Your goal: The listing should be printed again without a single change.

Source information:
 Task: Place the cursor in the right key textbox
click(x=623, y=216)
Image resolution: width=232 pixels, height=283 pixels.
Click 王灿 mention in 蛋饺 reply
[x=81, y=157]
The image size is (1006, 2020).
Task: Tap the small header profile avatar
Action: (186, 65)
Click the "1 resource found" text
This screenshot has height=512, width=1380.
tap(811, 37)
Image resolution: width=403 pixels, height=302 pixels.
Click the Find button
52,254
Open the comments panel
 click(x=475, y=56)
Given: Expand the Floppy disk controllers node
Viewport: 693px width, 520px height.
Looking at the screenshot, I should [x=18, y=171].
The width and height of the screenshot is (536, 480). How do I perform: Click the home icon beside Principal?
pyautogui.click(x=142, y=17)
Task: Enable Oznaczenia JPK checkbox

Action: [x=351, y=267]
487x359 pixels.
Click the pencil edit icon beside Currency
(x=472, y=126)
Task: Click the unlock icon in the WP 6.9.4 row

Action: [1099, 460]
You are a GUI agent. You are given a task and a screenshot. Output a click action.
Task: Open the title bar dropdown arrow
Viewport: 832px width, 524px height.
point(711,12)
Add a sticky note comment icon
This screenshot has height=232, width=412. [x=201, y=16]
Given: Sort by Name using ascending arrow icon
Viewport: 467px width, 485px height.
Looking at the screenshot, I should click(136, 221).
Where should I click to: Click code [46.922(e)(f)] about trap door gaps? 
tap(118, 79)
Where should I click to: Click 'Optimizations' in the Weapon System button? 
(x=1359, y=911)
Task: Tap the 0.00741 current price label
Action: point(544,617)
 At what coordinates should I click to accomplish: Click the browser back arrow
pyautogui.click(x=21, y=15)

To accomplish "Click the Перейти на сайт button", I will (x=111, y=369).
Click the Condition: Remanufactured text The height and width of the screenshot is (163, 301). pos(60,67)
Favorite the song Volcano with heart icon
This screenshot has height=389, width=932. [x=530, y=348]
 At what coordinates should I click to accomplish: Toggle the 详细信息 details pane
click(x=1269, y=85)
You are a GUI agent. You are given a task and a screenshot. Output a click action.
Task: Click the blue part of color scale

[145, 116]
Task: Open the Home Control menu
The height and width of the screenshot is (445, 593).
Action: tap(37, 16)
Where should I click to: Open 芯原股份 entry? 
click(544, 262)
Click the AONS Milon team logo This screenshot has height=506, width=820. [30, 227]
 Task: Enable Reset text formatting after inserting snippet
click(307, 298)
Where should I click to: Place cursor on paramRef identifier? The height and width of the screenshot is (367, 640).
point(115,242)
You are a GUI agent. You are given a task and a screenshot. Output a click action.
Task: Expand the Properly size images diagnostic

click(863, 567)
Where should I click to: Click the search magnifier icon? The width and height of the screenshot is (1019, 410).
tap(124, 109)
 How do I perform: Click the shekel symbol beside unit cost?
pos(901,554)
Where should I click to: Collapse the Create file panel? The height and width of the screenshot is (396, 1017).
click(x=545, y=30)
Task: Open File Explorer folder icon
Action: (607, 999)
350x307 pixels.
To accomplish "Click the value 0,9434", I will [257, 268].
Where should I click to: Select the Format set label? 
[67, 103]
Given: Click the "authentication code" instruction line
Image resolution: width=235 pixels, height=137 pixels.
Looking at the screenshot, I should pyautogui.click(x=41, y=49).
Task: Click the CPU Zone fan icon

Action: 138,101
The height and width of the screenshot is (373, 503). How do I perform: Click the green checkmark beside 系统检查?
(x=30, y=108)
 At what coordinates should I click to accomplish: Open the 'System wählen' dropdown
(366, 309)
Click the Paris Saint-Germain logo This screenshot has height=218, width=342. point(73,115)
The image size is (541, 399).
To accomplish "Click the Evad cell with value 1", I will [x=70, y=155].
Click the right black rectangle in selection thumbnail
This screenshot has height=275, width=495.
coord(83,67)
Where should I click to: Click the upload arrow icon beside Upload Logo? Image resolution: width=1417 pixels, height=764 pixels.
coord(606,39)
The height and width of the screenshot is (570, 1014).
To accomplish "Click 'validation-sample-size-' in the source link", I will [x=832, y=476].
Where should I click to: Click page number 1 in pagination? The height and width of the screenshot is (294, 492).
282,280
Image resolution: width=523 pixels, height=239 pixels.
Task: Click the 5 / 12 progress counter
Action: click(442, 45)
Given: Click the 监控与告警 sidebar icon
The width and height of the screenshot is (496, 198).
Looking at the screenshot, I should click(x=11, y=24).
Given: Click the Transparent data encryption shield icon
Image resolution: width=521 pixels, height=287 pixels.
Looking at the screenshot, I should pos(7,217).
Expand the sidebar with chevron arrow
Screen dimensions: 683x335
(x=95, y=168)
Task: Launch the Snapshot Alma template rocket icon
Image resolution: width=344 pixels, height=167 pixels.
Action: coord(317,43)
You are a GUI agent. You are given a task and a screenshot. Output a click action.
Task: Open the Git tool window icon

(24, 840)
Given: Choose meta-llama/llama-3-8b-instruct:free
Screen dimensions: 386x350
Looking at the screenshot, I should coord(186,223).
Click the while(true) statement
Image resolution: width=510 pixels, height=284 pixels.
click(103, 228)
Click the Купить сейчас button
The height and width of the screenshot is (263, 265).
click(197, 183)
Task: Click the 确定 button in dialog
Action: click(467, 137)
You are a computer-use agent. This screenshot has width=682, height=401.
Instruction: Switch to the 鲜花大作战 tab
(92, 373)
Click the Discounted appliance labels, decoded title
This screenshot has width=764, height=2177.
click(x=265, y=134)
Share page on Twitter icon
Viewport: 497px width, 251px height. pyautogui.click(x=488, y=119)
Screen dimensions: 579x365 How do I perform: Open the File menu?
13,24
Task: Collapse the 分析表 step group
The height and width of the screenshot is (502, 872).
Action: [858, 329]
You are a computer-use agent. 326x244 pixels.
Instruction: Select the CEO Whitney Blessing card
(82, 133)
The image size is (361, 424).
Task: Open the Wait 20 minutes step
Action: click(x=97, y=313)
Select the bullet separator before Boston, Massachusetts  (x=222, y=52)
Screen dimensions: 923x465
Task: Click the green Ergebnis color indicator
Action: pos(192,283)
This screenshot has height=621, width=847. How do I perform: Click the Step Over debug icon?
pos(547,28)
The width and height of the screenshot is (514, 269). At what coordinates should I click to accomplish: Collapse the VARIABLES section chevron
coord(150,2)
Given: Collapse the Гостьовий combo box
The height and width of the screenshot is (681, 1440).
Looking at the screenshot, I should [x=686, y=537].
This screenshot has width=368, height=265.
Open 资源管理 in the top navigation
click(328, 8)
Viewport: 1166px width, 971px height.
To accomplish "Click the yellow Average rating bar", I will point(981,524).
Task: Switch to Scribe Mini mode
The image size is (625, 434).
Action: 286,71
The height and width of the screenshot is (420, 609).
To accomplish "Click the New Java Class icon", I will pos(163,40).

Output for this task:
 Task: Place the cursor in the right key textbox
click(x=623, y=216)
Image resolution: width=232 pixels, height=283 pixels.
Click 王灿 mention in 蛋饺 reply
[x=81, y=157]
The image size is (1006, 2020).
Task: Tap the small header profile avatar
Action: (186, 65)
Click the "1 resource found" text
This screenshot has height=512, width=1380.
tap(811, 37)
Image resolution: width=403 pixels, height=302 pixels.
Click the Find button
52,254
Open the comments panel
 click(x=475, y=56)
Given: Expand the Floppy disk controllers node
Viewport: 693px width, 520px height.
Looking at the screenshot, I should [x=18, y=171].
The width and height of the screenshot is (536, 480). How do I perform: Click the home icon beside Principal?
pyautogui.click(x=142, y=17)
Task: Enable Oznaczenia JPK checkbox

Action: [x=351, y=267]
487x359 pixels.
Click the pencil edit icon beside Currency
(x=472, y=126)
Task: Click the unlock icon in the WP 6.9.4 row

Action: [1099, 460]
You are a GUI agent. You are given a task and a screenshot. Output a click action.
Task: Open the title bar dropdown arrow
Viewport: 832px width, 524px height.
point(711,12)
Add a sticky note comment icon
This screenshot has height=232, width=412. [x=201, y=16]
Given: Sort by Name using ascending arrow icon
Viewport: 467px width, 485px height.
Looking at the screenshot, I should click(136, 221).
Where should I click to: Click code [46.922(e)(f)] about trap door gaps? 
tap(118, 79)
Where should I click to: Click 'Optimizations' in the Weapon System button? 
(x=1359, y=911)
Task: Tap the 0.00741 current price label
Action: point(544,617)
 At what coordinates should I click to accomplish: Click the browser back arrow
pyautogui.click(x=21, y=15)

To accomplish "Click the Перейти на сайт button", I will (x=111, y=369).
Click the Condition: Remanufactured text The height and width of the screenshot is (163, 301). pos(60,67)
Favorite the song Volcano with heart icon
This screenshot has height=389, width=932. [x=530, y=348]
 At what coordinates should I click to accomplish: Toggle the 详细信息 details pane
click(x=1269, y=85)
You are a GUI agent. You are given a task and a screenshot. Output a click action.
Task: Click the blue part of color scale

[145, 116]
Task: Open the Home Control menu
The height and width of the screenshot is (445, 593).
Action: tap(37, 16)
Where should I click to: Open 芯原股份 entry? 
click(544, 262)
Click the AONS Milon team logo This screenshot has height=506, width=820. [30, 227]
 Task: Enable Reset text formatting after inserting snippet
click(307, 298)
Where should I click to: Place cursor on paramRef identifier? The height and width of the screenshot is (367, 640).
point(115,242)
You are a GUI agent. You are given a task and a screenshot. Output a click action.
Task: Expand the Properly size images diagnostic

click(863, 567)
Where should I click to: Click the search magnifier icon? The width and height of the screenshot is (1019, 410).
tap(124, 109)
 How do I perform: Click the shekel symbol beside unit cost?
pos(901,554)
Where should I click to: Collapse the Create file panel? The height and width of the screenshot is (396, 1017).
click(x=545, y=30)
Task: Open File Explorer folder icon
Action: (607, 999)
350x307 pixels.
To accomplish "Click the value 0,9434", I will [257, 268].
Where should I click to: Select the Format set label? 
[67, 103]
Given: Click the "authentication code" instruction line
Image resolution: width=235 pixels, height=137 pixels.
Looking at the screenshot, I should pyautogui.click(x=41, y=49).
Task: Click the CPU Zone fan icon

Action: 138,101
The height and width of the screenshot is (373, 503). How do I perform: Click the green checkmark beside 系统检查?
(x=30, y=108)
 At what coordinates should I click to accomplish: Open the 'System wählen' dropdown
(366, 309)
Click the Paris Saint-Germain logo This screenshot has height=218, width=342. point(73,115)
The image size is (541, 399).
To accomplish "Click the Evad cell with value 1", I will [x=70, y=155].
Click the right black rectangle in selection thumbnail
This screenshot has height=275, width=495.
coord(83,67)
Where should I click to: Click the upload arrow icon beside Upload Logo? Image resolution: width=1417 pixels, height=764 pixels.
coord(606,39)
The height and width of the screenshot is (570, 1014).
To accomplish "Click 'validation-sample-size-' in the source link", I will [x=832, y=476].
Where should I click to: Click page number 1 in pagination? The height and width of the screenshot is (294, 492).
282,280
Image resolution: width=523 pixels, height=239 pixels.
Task: Click the 5 / 12 progress counter
Action: click(442, 45)
Given: Click the 监控与告警 sidebar icon
The width and height of the screenshot is (496, 198).
Looking at the screenshot, I should click(x=11, y=24).
Given: Click the Transparent data encryption shield icon
Image resolution: width=521 pixels, height=287 pixels.
Looking at the screenshot, I should pos(7,217).
Expand the sidebar with chevron arrow
Screen dimensions: 683x335
(x=95, y=168)
Task: Launch the Snapshot Alma template rocket icon
Image resolution: width=344 pixels, height=167 pixels.
Action: coord(317,43)
You are a GUI agent. You are given a task and a screenshot. Output a click action.
Task: Open the Git tool window icon

(24, 840)
Given: Choose meta-llama/llama-3-8b-instruct:free
Screen dimensions: 386x350
Looking at the screenshot, I should coord(186,223).
Click the while(true) statement
Image resolution: width=510 pixels, height=284 pixels.
click(103, 228)
Click the Купить сейчас button
The height and width of the screenshot is (263, 265).
click(197, 183)
Task: Click the 确定 button in dialog
Action: click(467, 137)
You are a computer-use agent. This screenshot has width=682, height=401.
Instruction: Switch to the 鲜花大作战 tab
(92, 373)
Click the Discounted appliance labels, decoded title
This screenshot has width=764, height=2177.
click(x=265, y=134)
Share page on Twitter icon
Viewport: 497px width, 251px height. pyautogui.click(x=488, y=119)
Screen dimensions: 579x365 How do I perform: Open the File menu?
13,24
Task: Collapse the 分析表 step group
The height and width of the screenshot is (502, 872).
Action: [858, 329]
You are a computer-use agent. 326x244 pixels.
Instruction: Select the CEO Whitney Blessing card
(82, 133)
The image size is (361, 424).
Task: Open the Wait 20 minutes step
Action: click(x=97, y=313)
Select the bullet separator before Boston, Massachusetts  (x=222, y=52)
Screen dimensions: 923x465
Task: Click the green Ergebnis color indicator
Action: pos(192,283)
This screenshot has height=621, width=847. How do I perform: Click the Step Over debug icon?
pos(547,28)
The width and height of the screenshot is (514, 269). At what coordinates should I click to accomplish: Collapse the VARIABLES section chevron
coord(150,2)
Given: Collapse the Гостьовий combo box
The height and width of the screenshot is (681, 1440).
Looking at the screenshot, I should [x=686, y=537].
This screenshot has width=368, height=265.
Open 资源管理 in the top navigation
click(328, 8)
Viewport: 1166px width, 971px height.
To accomplish "Click the yellow Average rating bar", I will point(981,524).
Task: Switch to Scribe Mini mode
The image size is (625, 434).
Action: 286,71
The height and width of the screenshot is (420, 609).
To accomplish "Click the New Java Class icon", I will pos(163,40).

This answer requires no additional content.